====== ENTRIES SUPPLIED ======
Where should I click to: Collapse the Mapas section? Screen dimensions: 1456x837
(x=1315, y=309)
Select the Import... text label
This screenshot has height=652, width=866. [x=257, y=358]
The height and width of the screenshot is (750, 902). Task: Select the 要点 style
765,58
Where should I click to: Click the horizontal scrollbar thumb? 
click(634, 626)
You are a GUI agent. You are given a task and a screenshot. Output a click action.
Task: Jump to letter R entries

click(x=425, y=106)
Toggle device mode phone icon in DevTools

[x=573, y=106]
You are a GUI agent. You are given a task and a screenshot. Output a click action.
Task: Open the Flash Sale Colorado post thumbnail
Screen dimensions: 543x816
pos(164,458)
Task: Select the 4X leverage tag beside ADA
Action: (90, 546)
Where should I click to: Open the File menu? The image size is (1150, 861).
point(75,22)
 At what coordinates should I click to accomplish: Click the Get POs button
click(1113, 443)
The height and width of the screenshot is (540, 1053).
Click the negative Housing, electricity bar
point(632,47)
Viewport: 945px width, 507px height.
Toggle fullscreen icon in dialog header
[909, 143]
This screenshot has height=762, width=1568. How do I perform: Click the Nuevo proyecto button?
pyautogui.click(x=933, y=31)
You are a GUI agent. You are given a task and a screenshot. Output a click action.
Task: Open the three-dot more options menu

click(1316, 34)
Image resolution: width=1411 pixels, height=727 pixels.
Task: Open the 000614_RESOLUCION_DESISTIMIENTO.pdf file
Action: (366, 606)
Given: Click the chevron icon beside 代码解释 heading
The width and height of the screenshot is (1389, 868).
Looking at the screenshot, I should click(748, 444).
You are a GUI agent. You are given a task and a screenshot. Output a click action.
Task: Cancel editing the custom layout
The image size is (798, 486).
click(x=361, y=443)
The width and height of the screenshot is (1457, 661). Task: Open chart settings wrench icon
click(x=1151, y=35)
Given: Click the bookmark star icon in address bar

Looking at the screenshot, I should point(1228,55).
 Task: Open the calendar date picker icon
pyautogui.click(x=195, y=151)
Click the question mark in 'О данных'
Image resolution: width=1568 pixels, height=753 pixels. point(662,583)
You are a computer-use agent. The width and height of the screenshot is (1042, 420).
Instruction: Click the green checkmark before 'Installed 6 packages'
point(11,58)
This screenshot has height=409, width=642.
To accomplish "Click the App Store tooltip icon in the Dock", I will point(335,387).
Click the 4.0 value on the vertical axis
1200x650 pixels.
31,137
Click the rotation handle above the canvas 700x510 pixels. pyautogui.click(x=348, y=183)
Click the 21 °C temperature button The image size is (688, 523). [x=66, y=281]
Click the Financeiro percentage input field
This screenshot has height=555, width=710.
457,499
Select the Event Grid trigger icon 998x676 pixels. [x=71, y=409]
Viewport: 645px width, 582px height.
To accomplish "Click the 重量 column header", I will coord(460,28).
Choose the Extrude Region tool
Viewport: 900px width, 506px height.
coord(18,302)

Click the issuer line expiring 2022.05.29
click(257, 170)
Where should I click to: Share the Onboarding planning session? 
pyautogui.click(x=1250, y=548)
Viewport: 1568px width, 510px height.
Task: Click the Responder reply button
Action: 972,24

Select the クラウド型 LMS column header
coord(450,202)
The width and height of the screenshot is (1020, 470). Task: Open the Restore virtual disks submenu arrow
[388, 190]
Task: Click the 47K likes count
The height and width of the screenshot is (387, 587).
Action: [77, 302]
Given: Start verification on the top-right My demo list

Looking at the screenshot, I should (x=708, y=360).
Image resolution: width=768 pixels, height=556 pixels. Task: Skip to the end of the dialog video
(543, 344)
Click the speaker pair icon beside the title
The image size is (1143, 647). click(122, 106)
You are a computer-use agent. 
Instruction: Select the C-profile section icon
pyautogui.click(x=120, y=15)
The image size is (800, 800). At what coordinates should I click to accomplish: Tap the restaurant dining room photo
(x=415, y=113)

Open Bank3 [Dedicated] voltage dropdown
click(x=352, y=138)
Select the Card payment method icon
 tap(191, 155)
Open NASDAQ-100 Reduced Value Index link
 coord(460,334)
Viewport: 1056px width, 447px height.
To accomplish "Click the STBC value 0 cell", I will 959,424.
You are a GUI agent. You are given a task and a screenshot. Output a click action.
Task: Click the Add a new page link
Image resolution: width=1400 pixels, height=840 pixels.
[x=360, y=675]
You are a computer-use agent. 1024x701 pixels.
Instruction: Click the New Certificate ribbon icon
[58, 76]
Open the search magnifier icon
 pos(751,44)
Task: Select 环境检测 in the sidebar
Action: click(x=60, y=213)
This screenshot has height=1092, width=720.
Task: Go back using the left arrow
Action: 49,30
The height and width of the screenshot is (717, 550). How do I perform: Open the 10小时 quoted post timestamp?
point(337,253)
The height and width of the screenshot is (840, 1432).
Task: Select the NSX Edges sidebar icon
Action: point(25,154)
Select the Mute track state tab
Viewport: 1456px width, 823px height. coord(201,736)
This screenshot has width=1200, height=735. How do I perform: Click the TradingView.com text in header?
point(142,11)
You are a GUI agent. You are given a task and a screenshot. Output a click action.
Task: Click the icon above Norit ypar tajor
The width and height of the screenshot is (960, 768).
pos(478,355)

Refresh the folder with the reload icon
======
## YOUR TASK
The answer should reproduce all of the data without any alteration.

## TASK SOLUTION
Where should I click to: Collapse the Mapas section? Screen dimensions: 1456x837
(x=1315, y=309)
Select the Import... text label
This screenshot has height=652, width=866. [x=257, y=358]
The height and width of the screenshot is (750, 902). Task: Select the 要点 style
765,58
Where should I click to: Click the horizontal scrollbar thumb? 
click(634, 626)
You are a GUI agent. You are given a task and a screenshot. Output a click action.
Task: Jump to letter R entries

click(x=425, y=106)
Toggle device mode phone icon in DevTools

[x=573, y=106]
You are a GUI agent. You are given a task and a screenshot. Output a click action.
Task: Open the Flash Sale Colorado post thumbnail
Screen dimensions: 543x816
pos(164,458)
Task: Select the 4X leverage tag beside ADA
Action: (90, 546)
Where should I click to: Open the File menu? The image size is (1150, 861).
point(75,22)
 At what coordinates should I click to accomplish: Click the Get POs button
click(1113, 443)
The height and width of the screenshot is (540, 1053).
Click the negative Housing, electricity bar
point(632,47)
Viewport: 945px width, 507px height.
Toggle fullscreen icon in dialog header
[909, 143]
This screenshot has height=762, width=1568. How do I perform: Click the Nuevo proyecto button?
pyautogui.click(x=933, y=31)
You are a GUI agent. You are given a task and a screenshot. Output a click action.
Task: Open the three-dot more options menu

click(1316, 34)
Image resolution: width=1411 pixels, height=727 pixels.
Task: Open the 000614_RESOLUCION_DESISTIMIENTO.pdf file
Action: (366, 606)
Given: Click the chevron icon beside 代码解释 heading
The width and height of the screenshot is (1389, 868).
Looking at the screenshot, I should click(748, 444).
You are a GUI agent. You are given a task and a screenshot. Output a click action.
Task: Cancel editing the custom layout
The image size is (798, 486).
click(x=361, y=443)
The width and height of the screenshot is (1457, 661). Task: Open chart settings wrench icon
click(x=1151, y=35)
Given: Click the bookmark star icon in address bar

Looking at the screenshot, I should point(1228,55).
 Task: Open the calendar date picker icon
pyautogui.click(x=195, y=151)
Click the question mark in 'О данных'
Image resolution: width=1568 pixels, height=753 pixels. point(662,583)
You are a computer-use agent. The width and height of the screenshot is (1042, 420).
Instruction: Click the green checkmark before 'Installed 6 packages'
point(11,58)
This screenshot has height=409, width=642.
To accomplish "Click the App Store tooltip icon in the Dock", I will point(335,387).
Click the 4.0 value on the vertical axis
1200x650 pixels.
31,137
Click the rotation handle above the canvas 700x510 pixels. pyautogui.click(x=348, y=183)
Click the 21 °C temperature button The image size is (688, 523). [x=66, y=281]
Click the Financeiro percentage input field
This screenshot has height=555, width=710.
457,499
Select the Event Grid trigger icon 998x676 pixels. [x=71, y=409]
Viewport: 645px width, 582px height.
To accomplish "Click the 重量 column header", I will coord(460,28).
Choose the Extrude Region tool
Viewport: 900px width, 506px height.
coord(18,302)

Click the issuer line expiring 2022.05.29
click(257, 170)
Where should I click to: Share the Onboarding planning session? 
pyautogui.click(x=1250, y=548)
Viewport: 1568px width, 510px height.
Task: Click the Responder reply button
Action: 972,24

Select the クラウド型 LMS column header
coord(450,202)
The width and height of the screenshot is (1020, 470). Task: Open the Restore virtual disks submenu arrow
[388, 190]
Task: Click the 47K likes count
The height and width of the screenshot is (387, 587).
Action: [77, 302]
Given: Start verification on the top-right My demo list

Looking at the screenshot, I should (x=708, y=360).
Image resolution: width=768 pixels, height=556 pixels. Task: Skip to the end of the dialog video
(543, 344)
Click the speaker pair icon beside the title
The image size is (1143, 647). click(122, 106)
You are a computer-use agent. 
Instruction: Select the C-profile section icon
pyautogui.click(x=120, y=15)
The image size is (800, 800). At what coordinates should I click to accomplish: Tap the restaurant dining room photo
(x=415, y=113)

Open Bank3 [Dedicated] voltage dropdown
click(x=352, y=138)
Select the Card payment method icon
 tap(191, 155)
Open NASDAQ-100 Reduced Value Index link
 coord(460,334)
Viewport: 1056px width, 447px height.
To accomplish "Click the STBC value 0 cell", I will 959,424.
You are a GUI agent. You are given a task and a screenshot. Output a click action.
Task: Click the Add a new page link
Image resolution: width=1400 pixels, height=840 pixels.
[x=360, y=675]
You are a computer-use agent. 1024x701 pixels.
Instruction: Click the New Certificate ribbon icon
[58, 76]
Open the search magnifier icon
 pos(751,44)
Task: Select 环境检测 in the sidebar
Action: click(x=60, y=213)
This screenshot has height=1092, width=720.
Task: Go back using the left arrow
Action: 49,30
The height and width of the screenshot is (717, 550). How do I perform: Open the 10小时 quoted post timestamp?
point(337,253)
The height and width of the screenshot is (840, 1432).
Task: Select the NSX Edges sidebar icon
Action: point(25,154)
Select the Mute track state tab
Viewport: 1456px width, 823px height. coord(201,736)
This screenshot has width=1200, height=735. How do I perform: Click the TradingView.com text in header?
point(142,11)
You are a GUI agent. You are given a task and a screenshot. Output a click action.
Task: Click the icon above Norit ypar tajor
The width and height of the screenshot is (960, 768).
pos(478,355)

Refresh the folder with the reload icon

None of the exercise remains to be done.